THE RECORDS –
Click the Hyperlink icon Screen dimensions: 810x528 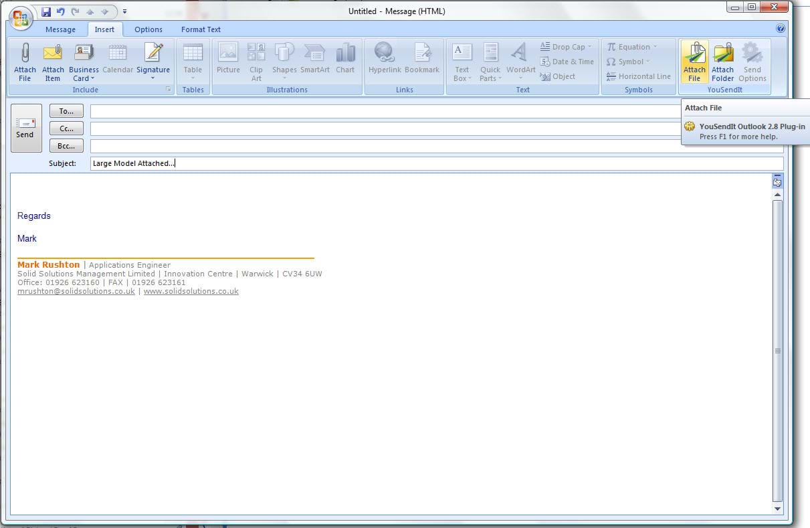[x=384, y=60]
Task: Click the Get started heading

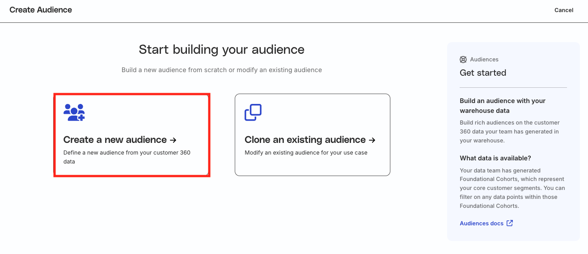Action: pyautogui.click(x=483, y=73)
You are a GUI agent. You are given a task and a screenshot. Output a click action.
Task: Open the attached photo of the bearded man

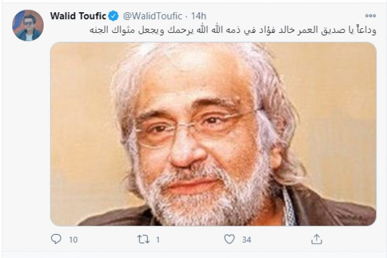pyautogui.click(x=213, y=134)
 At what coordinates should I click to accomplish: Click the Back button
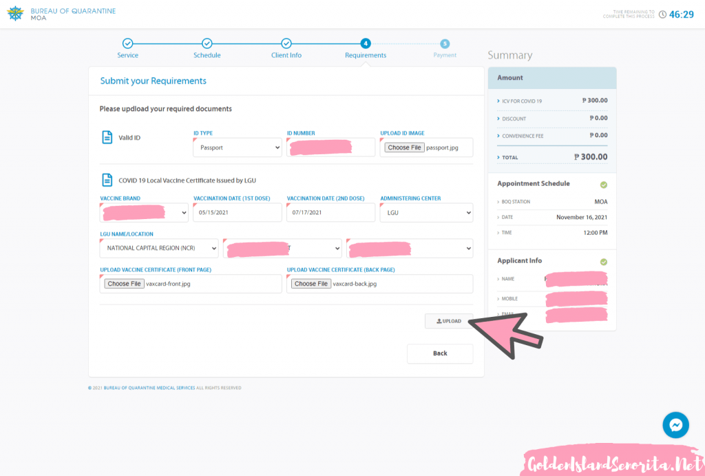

TASK OBJECTIVE –
Only the lines from the one that holds "Task: Click the Get started heading" through the end of the records above should be printed again, exactly as they are. Leave out the pictures.

EXERCISE RESULT –
Task: Click the Get started heading

Action: pyautogui.click(x=483, y=73)
You are a GUI agent. You are given a task and a screenshot. Output a click action.
Task: Open the attached photo of the bearded man

pyautogui.click(x=213, y=134)
 At what coordinates should I click to accomplish: Click the Back button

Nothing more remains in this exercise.